Forgiveness Project looks into effects of war

Lauren Piro

Twelve years ago, Rev. Robert Murray, O.S.A, found himself contemplating the importance of forgiving. Holding a Ph.D. in educational psychology and acting as a marriage and family therapist, he decided to attend a convention in Maryland on forgiveness.

In the presence of scholars in fields ranging from law to sociology, Murray found that the subject matter was even greater than he had originally considered and began to take more of an interest in the interdisciplinary nature of forgiveness.

By June 2005, this notion formed into the Forgiveness Project at Villanova. Sponsored by the Office for Mission Effectiveness, Murray now acts as the project’s coordinator and hopes to extend its research, events and values to all in the Villanova community.

The project’s main concern is the healing power of forgiveness in all areas of life, from professional to personal and spiritual.

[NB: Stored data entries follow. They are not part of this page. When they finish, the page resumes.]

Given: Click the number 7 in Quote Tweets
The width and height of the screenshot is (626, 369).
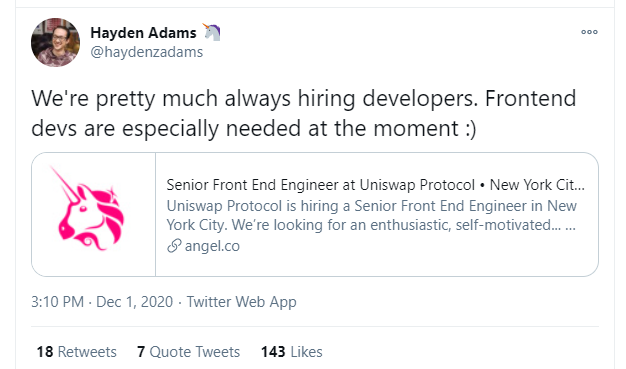Looking at the screenshot, I should tap(141, 352).
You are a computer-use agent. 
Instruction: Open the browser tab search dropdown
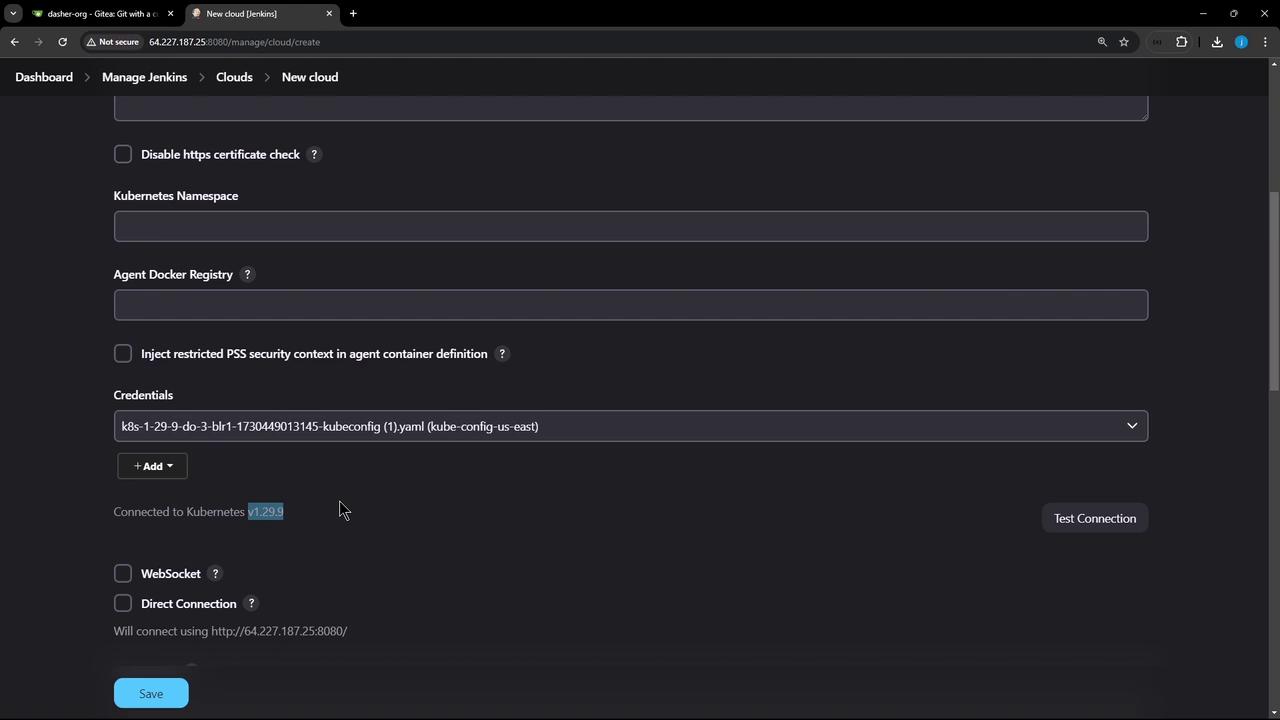coord(13,13)
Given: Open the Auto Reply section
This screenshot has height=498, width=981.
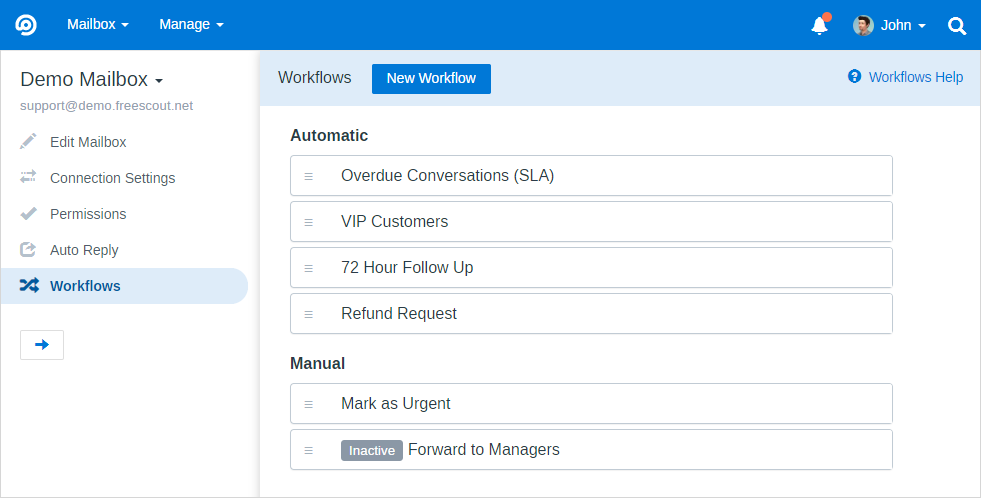Looking at the screenshot, I should tap(84, 250).
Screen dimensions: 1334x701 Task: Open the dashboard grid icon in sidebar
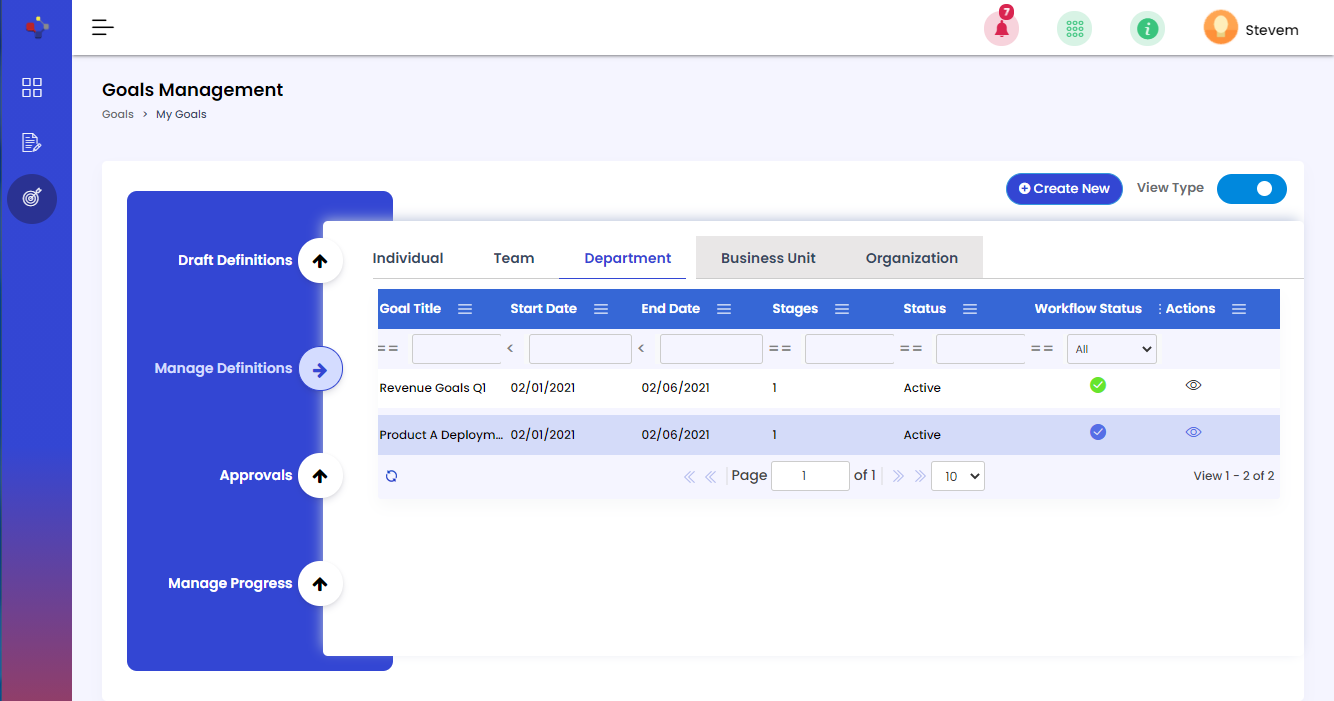point(32,88)
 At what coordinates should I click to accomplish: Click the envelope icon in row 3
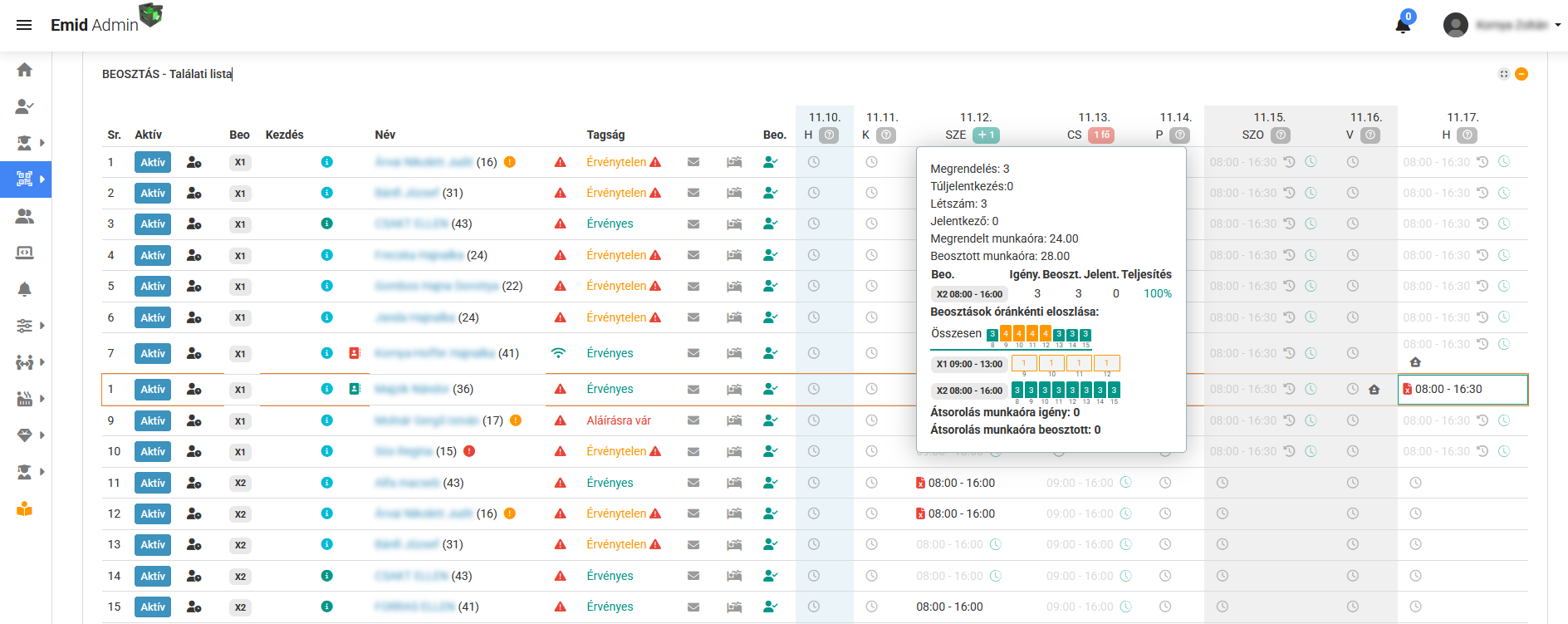coord(693,224)
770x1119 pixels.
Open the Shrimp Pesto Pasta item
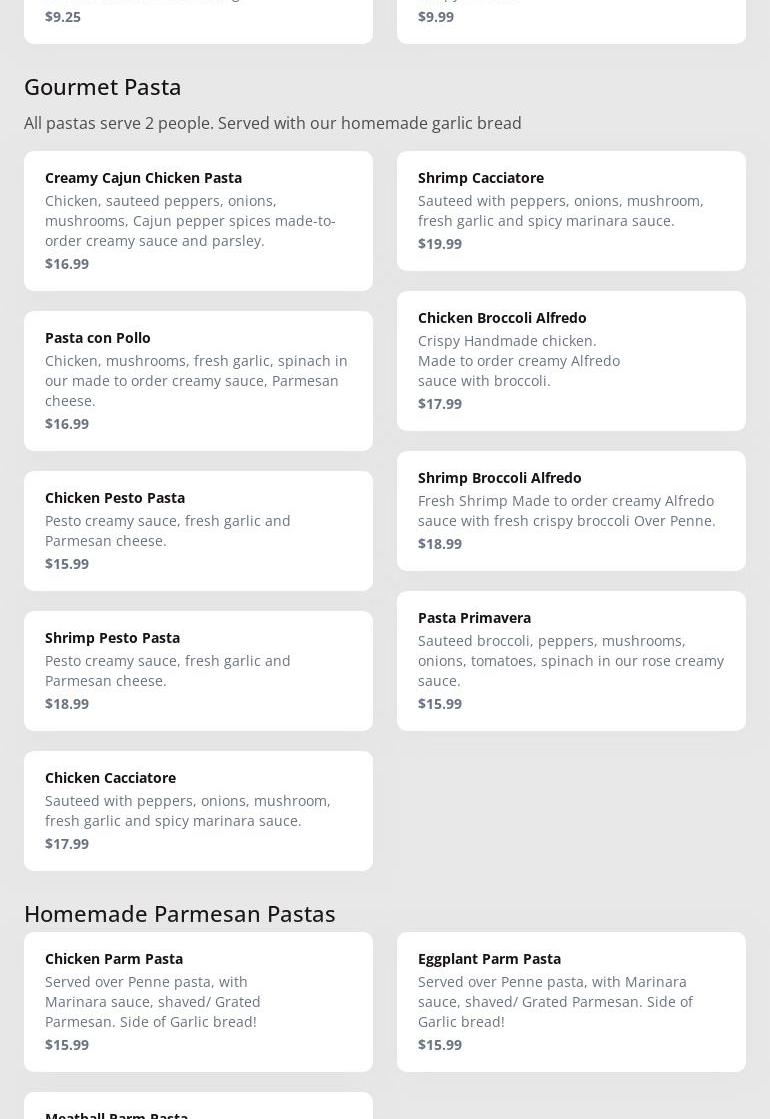click(198, 670)
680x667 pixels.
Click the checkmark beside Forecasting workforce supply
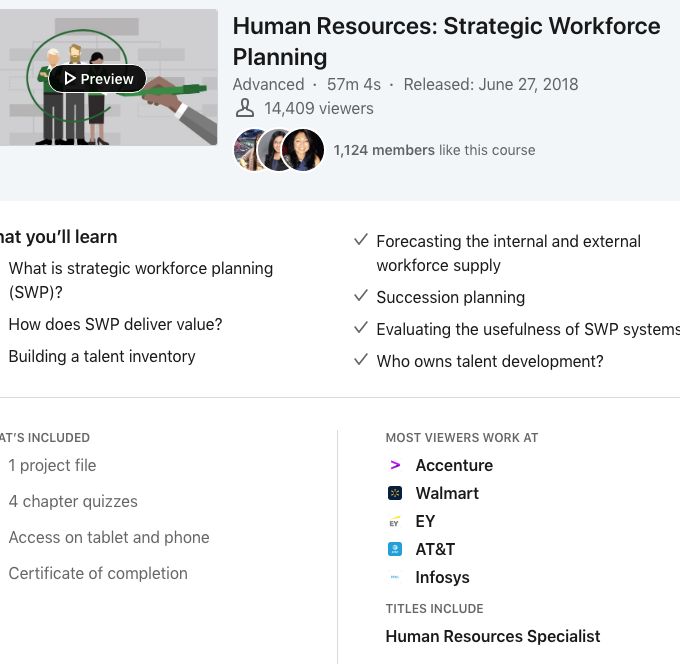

“If we don’t forgive, we don’t grow,” Murray said, offering the core value of the Forgiveness Project.

Since the formation of the project, Murray and others involved have been working toward completing research on the Villanova community’s use of forgiveness and hope to educate students, faculty and others on its use, importance and appearance across all disciplines.

As the ongoing research continues, Murray notes that this interdisciplinary nature continues to become even more apparent.

Forgiveness being more than a religious or ecumenical idea, the project invites all who are interested from any field to participate, including students.

Those on the project committee also hope to show the value of forgiveness in all types of relationships and overall health.

“Forgiveness is more than just a project,” Murray said. “Hopefully it is a way of life, of helping relationships.”

In addition to research and education, the project also works to sponsor events, discussions and speakers at Villanova.

One such event sponsored in part by the Forgiveness Project is this week’s lecture series surrounding the visit of Dr. Jonathan Shay, psychiatrist, classicist, and author.

Shay has written two books, “Achilles in Vietnam: Combat Trauma and the Undoing of Character” and more recently “Odysseus in America: Combat Trauma and the Trials of Homecoming.”

Acclaimed for creating classical metaphors for the effects of war on its soldiers, the books highlight Shay’s work with soldiers plagued by post-traumatic stress disorder.

He has done a great deal of military consulting on minimizing the effects of PTSD in soldiers and, as in his latest book, their re-entry into civilian life.

Shay is currently a psychiatrist for the U.S. Department of Veteran Affairs in Boston and continues to speak and write on preventing harmful psychological effects on those who serve in the military.

Shay’s visit began yesterday with a faculty luncheon and continues tonight with his lecture “Soldier’s Homecoming: Trials and Obstacles.” Taking place at 7 p.m. in Bartley 1011, the event is free and open to the general public.